As I’m sure you’re all aware, IT’S OKTOBERFEST! What better way to honour Prince Ludwig of Bavaria’s 1810 festival than by going to the pub? One of my not-quite-locals is celebrating by having twenty genuine Oktoberfest brews and some general German ones. If you try all twenty you get a free stein (subject to availability etc) so I’m doubly eager to try ’em all. The pub in question is The Tap House in Lancaster, I am Martin Palmer and this is my review of Flensburger Braueri’s ‘Flensburger Pilsener’.
As I went up to the bar I was a bit daunted: where to start? Well, boring as it may be, I went lowest alcohol first. I wanted to make it through at least three, and with most of them being around 6% (the highest is 8.2%!), I thought it best. So, with the Hofbrau bunting hanging, and the black, red and gold flying, my handle-glass was plonked in front of me, full of my first Oktoberfest beer.
- ABV 4.0% (although in the bottle it is stronger apparently)
- Brewed in Flensburg, Germany
- Served on draught
- Brewed according to the German purity law of 1516
Light honey, very wheaty-malty notes. A surprisingly long finish for such a light drink. Extremely refreshing and nicely flavoursome with a little green note toward the end (I think!). Not quite spicy, but certainly interacts with the tongue, if you know what I mean.
Clean, crisp wheatiness, a nice light smell. It’s not massive, obviously, but it’s groovy.
It’s a pretty traditional German style label, a symbol of a ship in the middle coloured in blocks. There’s lots of medallion-looking things which give the whole affair an air of authority and authenticity: these are down to earth brewers with experience and authority.
In the glass it’s a light golden yellow. Simple but effective.
Value For Money
£3.75 per pint.
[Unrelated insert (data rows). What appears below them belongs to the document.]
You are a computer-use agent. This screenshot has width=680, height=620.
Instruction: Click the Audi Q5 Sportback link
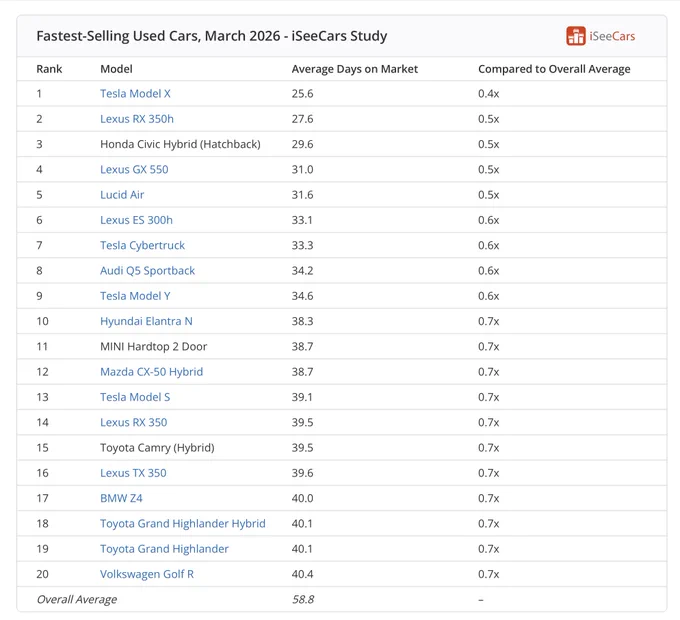(x=147, y=271)
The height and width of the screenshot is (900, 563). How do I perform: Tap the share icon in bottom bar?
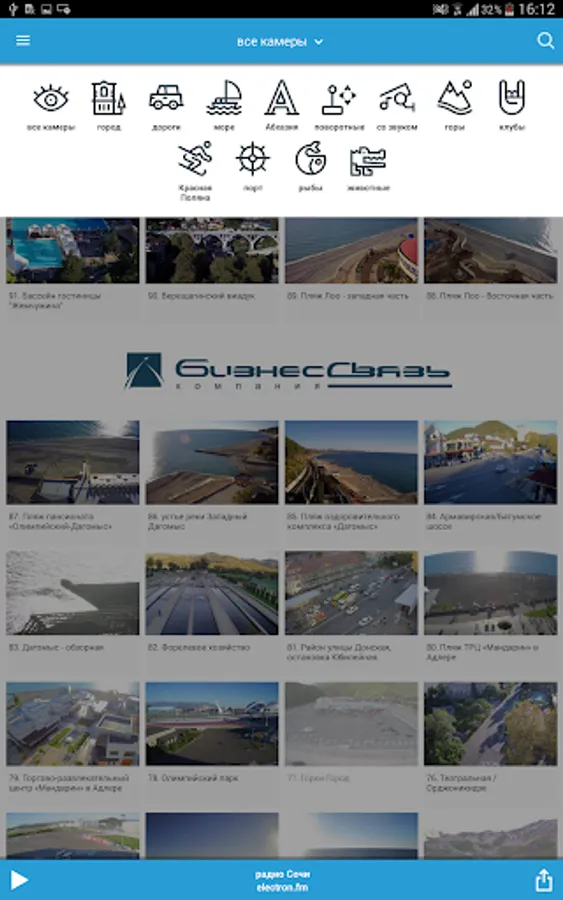(543, 879)
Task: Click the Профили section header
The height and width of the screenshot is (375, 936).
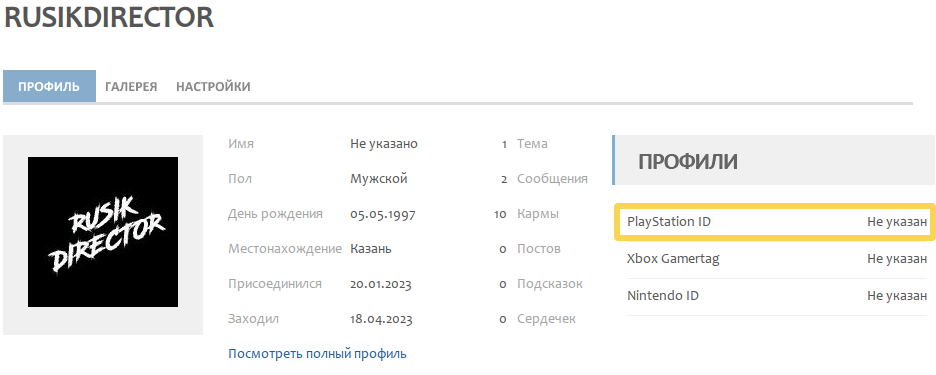Action: (x=774, y=161)
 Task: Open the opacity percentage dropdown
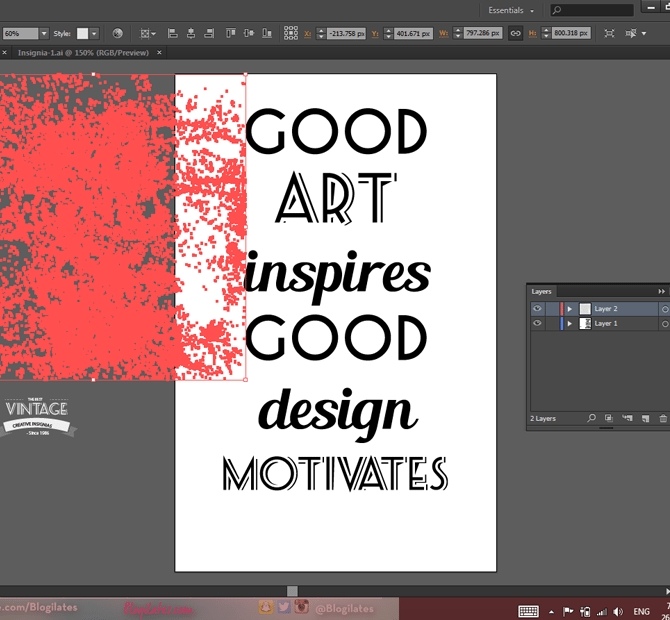click(x=44, y=33)
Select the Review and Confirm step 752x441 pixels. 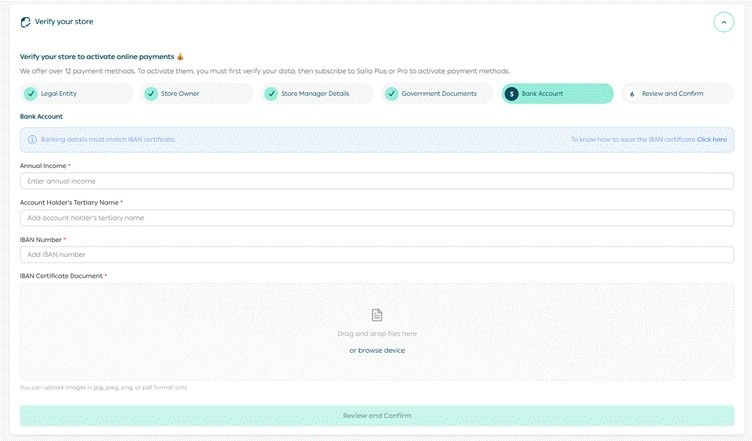(x=672, y=93)
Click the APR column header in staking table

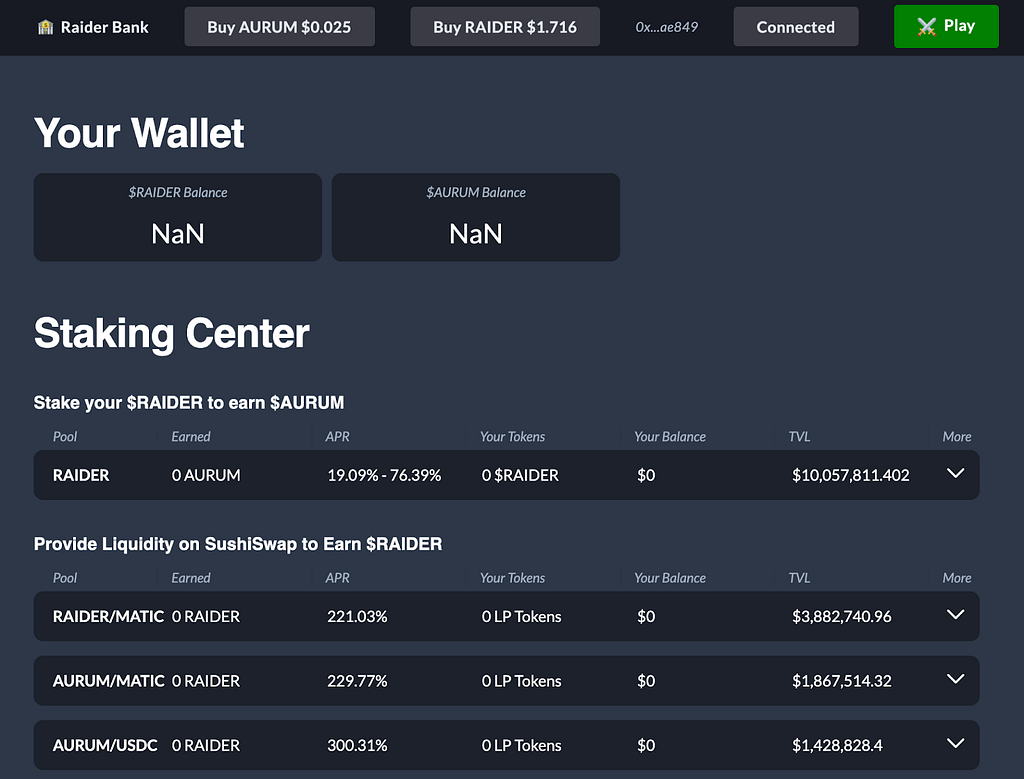(338, 437)
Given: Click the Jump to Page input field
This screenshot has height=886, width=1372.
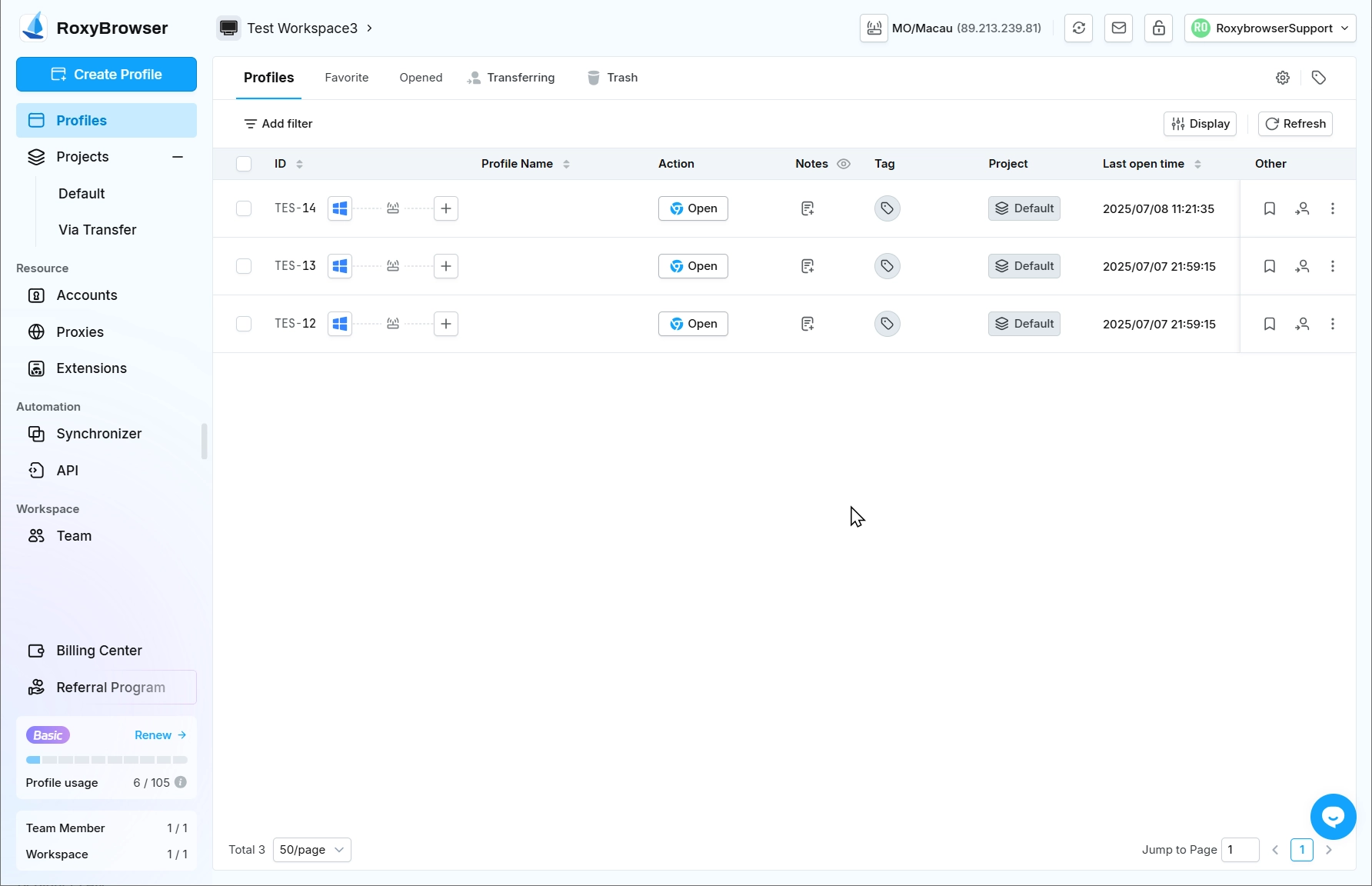Looking at the screenshot, I should (1240, 850).
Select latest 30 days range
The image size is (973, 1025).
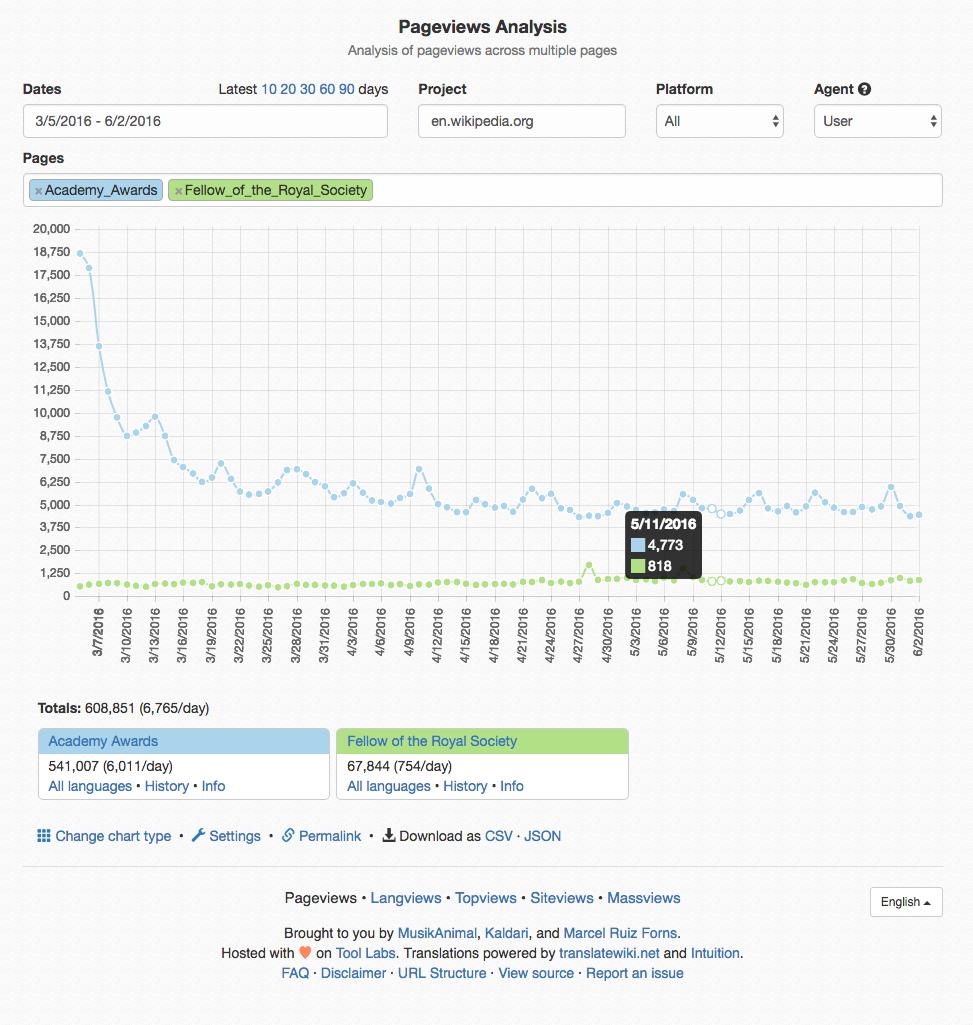(307, 89)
I’ve paid more than that for a pint of Stella 4 down South, so to pay this for a genuinely nice beer isn’t a huge hardship. I wouldn’t normally pay so much, but the atmosphere of the pub in full Oktoberfest flow makes me more inclined to pay a bit more and enjoy the surroundings.
If you were in mainland Europe, a pilsener/pilsner style beer is about as unique as finding a pen on a desk. It’s a little less common in England, though, especially on draught (I see some Holsten Pils over here, but usually in bottles). Apparently this is a North German variant on the classic style, but I can’t find any info as to how it’s specifically different in terms of brewing.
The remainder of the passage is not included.